With such a multi-cultural bouillabaisse on the Arsenal books, sadly we’ve grown all too accustomed to the costly injury toll of international breaks. I should’ve known it was tempting fate to tease my Spurs mates about losing Dawson and I was half-expecting Walcott to end up in a crumpled heap. Nevertheless, with Theo in such scintillating form and with Van Persie (another “sick-note” striker!) already ruled out for a couple of months, it was no less disappointing to see our precious Road Runner stretchered off against the Swiss.
With Squillaci making his debut alongside Koscielny, a centre-back partnership that’s never played together, Chamakh on his own up front and Sagna and Clichy confined to the bench, Arsène’s severely shuffled pack in advance of tonight’s Euro curtain-raiser didn’t exactly leave me bristling with confidence.
It was somewhat disturbing to see Jack Wilshere disappear straight down the tunnel when he was subbed after an hour and to see Diaby, his replacement doing likewise only 10 minutes later, with a lingering limp from a bone-crunching, full-frontal assault.

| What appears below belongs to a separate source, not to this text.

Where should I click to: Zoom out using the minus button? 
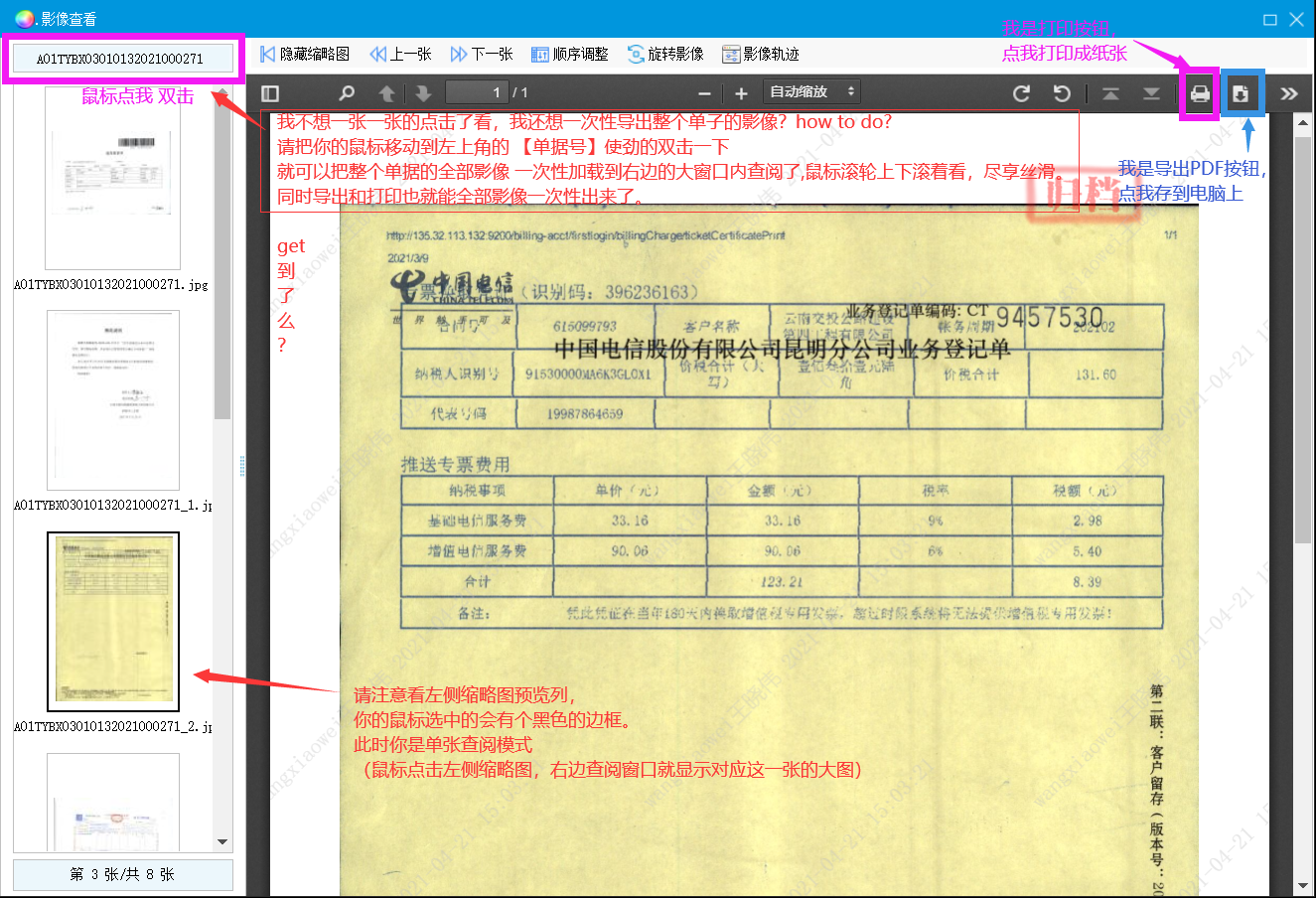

Yet despite all the changes, it was very promising to see us pass Bolton into a coma, in 26-move build-up to Vela’s 83rd minute finale. It’s been the seamless integration of squad players that’s been a significant feature of Wenger’s most successful sides.

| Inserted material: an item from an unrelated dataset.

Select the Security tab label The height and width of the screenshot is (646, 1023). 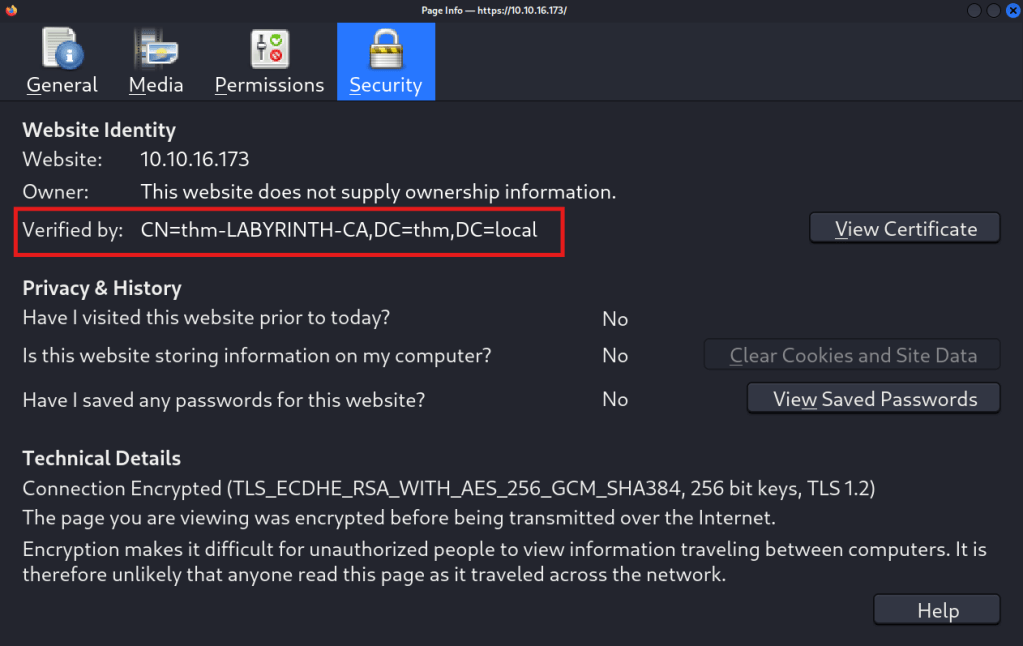(x=385, y=85)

I doubt Arsène expected our squad’s depth to be quite so stretched this early in the season (or perhaps we’d have been less parsimonious in our transfer dealings?). It’ll be interesting to see who emerges from a treatment room full of our walking wounded, fit enough to play against Braga and whether we’ve sufficient quality to continue to build on Saturday’s momentum.
I certainly don’t expect the Portuguese side to be a pushover, should they reproduce the same ‘never say die’ spirit seen to date. Their attitude against Sevilla appeared more Premiership-like than the majority of our top-flight outfits nowadays! Hopefully just getting to the group stages will have proved to be their cup final and they won’t have the stamina to maintain the same adrenaline level for a six-match European marathon.

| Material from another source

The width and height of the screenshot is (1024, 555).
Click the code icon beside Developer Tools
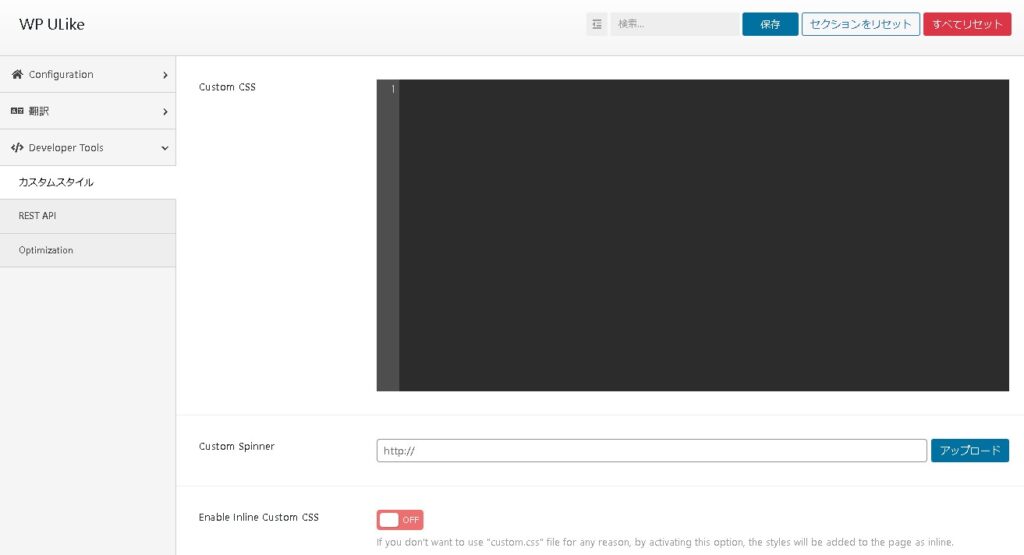[17, 148]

Meanwhile, perhaps one of the benefits of being forced to send out the sum total of our summer spending, is that this unfamiliar pairing at the back aren’t burdened by the panic-struck baggage of our recent defensive insecurities. As a result, notwithstanding Koscielny’s unfortunate cock-up, both he and Squillaci appeared reassuringly composed, in the face of the “robust” attentions of one of our more uncomfortable opponents. Give them both a few games in front of our goalie and they’ll doubtless soon develop into the sort of nervous wrecks we’ve come to know and love!
While I might no longer be the physical game’s greatest advocate, as someone who was weaned on the success of the workmanlike resilience preached by messrs Mee & Howe, I’m certainly not knocking it.
Kevin Davies has that canny, Mark Hughes-like knack of making himself enemy number one by preying on less experienced opponents, getting away with blue murder when inveigling free-kicks and when dishing it out.
The contempt evident on both sides of the partisan fence is often the yardstick of an utterly incompetent official. Cahill’s clattering of Chamakh was no more offensive than several other challenges. Never mind Atwell missing Song’s foul seconds earlier, with us all baying for blood after Davies had wiped out Koscielny just before that, Atwell attempted to compensate by making the defender pay for his captain’s crimes.
As for the Arsenal skipper, in contrast to his poor previous performance, we were left positively purring as Cesc produced plenty of incisive passing&. In spite of Fab’s symphonic footwork, I continue to sense the discordant body language of a pouting teen who’s fed up of constantly being told to tidy his room, leaving others around him to do all the donkey work.